Trading can be incredibly challenging, and I can't think of a better example to illustrate this than the past six month of trading in the iShares Russell 2000 Index ETF (IWM) . Referring to the chart above, we can see how a trader trying to stay long versus the 50-day simple moving average (SMA, in red) could have been stopped out a dozen different times between late January and late May. Even with the benefit of a volatility filter such as the average true range (ATR), we could have been stopped on numerous occasions. 

So what's the answer? 

Unfortunately, there isn't one. The best we can do is point to the early November breakout above the 50-day simple moving average, and suggest if one had bought that breakout and used a -1 ATR beneath the 50-day SMA as their stop, an exit wouldn't have triggered until mid-March. If one bought the mid-February low-volume rally to new swing highs, however, the net result would likely have been a loss. That's the unfortunate risk we take when trading. Sometimes rallies fail and our stops are hit. 
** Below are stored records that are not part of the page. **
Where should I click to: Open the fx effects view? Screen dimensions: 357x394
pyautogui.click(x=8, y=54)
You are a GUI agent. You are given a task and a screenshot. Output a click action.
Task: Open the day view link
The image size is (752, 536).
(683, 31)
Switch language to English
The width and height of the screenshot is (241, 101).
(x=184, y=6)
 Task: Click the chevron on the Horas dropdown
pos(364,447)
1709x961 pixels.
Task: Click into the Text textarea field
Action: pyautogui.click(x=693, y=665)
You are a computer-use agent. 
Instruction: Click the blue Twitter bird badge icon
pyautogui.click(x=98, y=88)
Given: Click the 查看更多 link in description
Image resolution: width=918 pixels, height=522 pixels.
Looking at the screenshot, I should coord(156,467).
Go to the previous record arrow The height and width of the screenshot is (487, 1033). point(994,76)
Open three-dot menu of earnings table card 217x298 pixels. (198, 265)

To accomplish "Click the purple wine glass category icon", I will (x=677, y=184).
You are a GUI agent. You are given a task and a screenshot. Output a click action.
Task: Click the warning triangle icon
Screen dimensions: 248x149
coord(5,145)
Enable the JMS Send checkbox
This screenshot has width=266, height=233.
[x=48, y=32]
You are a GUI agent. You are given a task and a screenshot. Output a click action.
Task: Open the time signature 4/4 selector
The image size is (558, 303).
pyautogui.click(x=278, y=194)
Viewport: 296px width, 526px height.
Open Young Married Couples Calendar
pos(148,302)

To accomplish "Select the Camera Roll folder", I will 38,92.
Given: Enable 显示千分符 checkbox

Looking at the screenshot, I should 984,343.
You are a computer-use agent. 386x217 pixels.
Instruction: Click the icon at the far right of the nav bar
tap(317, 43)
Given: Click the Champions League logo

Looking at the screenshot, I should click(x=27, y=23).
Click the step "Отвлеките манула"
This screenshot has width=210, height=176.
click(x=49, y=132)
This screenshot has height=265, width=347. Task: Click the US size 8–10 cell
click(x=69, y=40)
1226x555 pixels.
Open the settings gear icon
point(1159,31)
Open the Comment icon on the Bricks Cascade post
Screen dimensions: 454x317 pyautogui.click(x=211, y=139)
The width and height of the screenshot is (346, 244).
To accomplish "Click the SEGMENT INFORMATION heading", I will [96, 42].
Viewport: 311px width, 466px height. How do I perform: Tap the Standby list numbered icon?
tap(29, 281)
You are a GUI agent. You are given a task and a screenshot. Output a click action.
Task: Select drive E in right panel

Secondary tools, such as volume profile, can provide a framework to design a trading plan around. And that's exactly the tool we've used when discussing the IWM over the past few months in Trader's Daily Notebook. But for those trying to utilize moving averages and volatility adjustments (or filters), the bottom line is that the faster you can recognize when a channel is forming, the better off you'll be. 

In looking at a chart like the IWM, the most logical first step is to acknowledge the instrument is still in horizontal consolidation. This means not trying to make haphazard predictions, generally grounded in an underlying bias, and guessing at an eventual breakout. So despite the recent rally (highlighted in green on the chart above) above the 50-day SMA on strong volume, there's probably no reason for any intermediate timeframe swing trader to consider buying the ETF until a high is well established above $142, or selling it short until it's back beneath $131 to $132.